Трактирщик знал, что говорил, он мог не сомневаться, что слова его придутся по душе разгневанной даме. Однако, начав, что называется, за здравие, закончил киликиец за упокой. Тон его сменился, негодование обиженного торгаша вытеснило в нём патетику патриота Второго Рима.

— Представляешь, моя госпожа, они не заплатили?! — пожаловался он. — Жили, пили, ели и всё за мой счёт! Я пожаловался Орландо, но он сказал, что арестованные не платят, представляешь? Вернее, он сказал, что этому человеку скорее всего присудят штраф за резню, которую он учинил в моей гостинице. И что, мол, поскольку штраф пойдёт в городскую казну, а часть князю, то я смогу требовать уплаты убытков только после этого, да и то, если вовремя обращусь к виконту. Что ж это за порядки такие, а? Меня наказали, почитай, на добрых две дюжины золотых, а когда я получу их назад? И с кого? Всё имущество этого негодяя не стоит и малой части того, что он задолжал мне. Что у него есть? Ничего! Даже и конь чужой. Кольчуга франкской работы здесь цены не имеет. К тому же после войны кольчуг будет столько, что они пойдут едва ли не по весу железа...

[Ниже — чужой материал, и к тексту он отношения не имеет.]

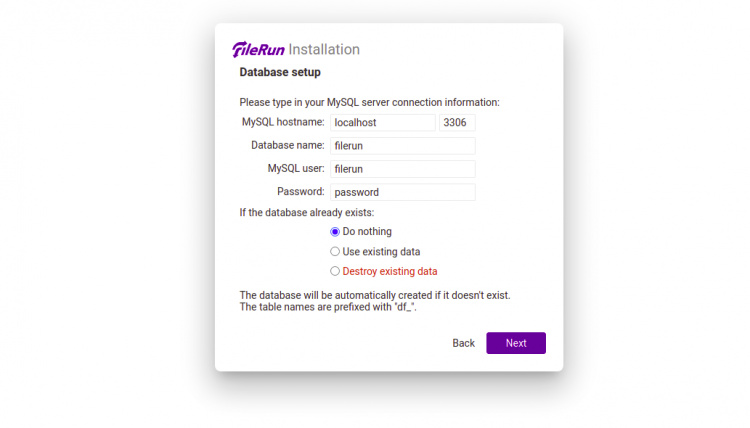Click the "Database name:" label text
The width and height of the screenshot is (750, 428).
(x=287, y=146)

— А ты бы хотел получить цену золота? — сверкнула глазами Юлианна. Она вовсе и не собиралась забывать о провинности трактирщика. — Ты, грязный раб, смеешь произносить имя базилевса?! Ты?! Ты, который испортил мне всё дело своей жадностью?! Кого теперь отправлю я в степь? И где донесение, которое Кифора должен был отвезти эмиру? Я уже не говорю о том, что по твоей милости погиб он сам! Где оно? Молчишь, раб?! Всё думаешь о своей мошне? Напрасно, — голос женщины вновь зазвучал зловеще, — напрасно! — Она показала рукой на засыпанный соломой пол комнаты. — Там тебе деньги не понадобятся!